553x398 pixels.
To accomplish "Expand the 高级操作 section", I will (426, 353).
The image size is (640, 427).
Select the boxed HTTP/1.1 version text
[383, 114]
^^^^^^^^^^^^^^^^
▶ REQUIRED ACTION: The records above are to be repeated exactly, in their entirety.

▶ ANSWER TO THE PROBLEM:
553x398 pixels.
To accomplish "Expand the 高级操作 section", I will (426, 353).
The image size is (640, 427).
Select the boxed HTTP/1.1 version text
[383, 114]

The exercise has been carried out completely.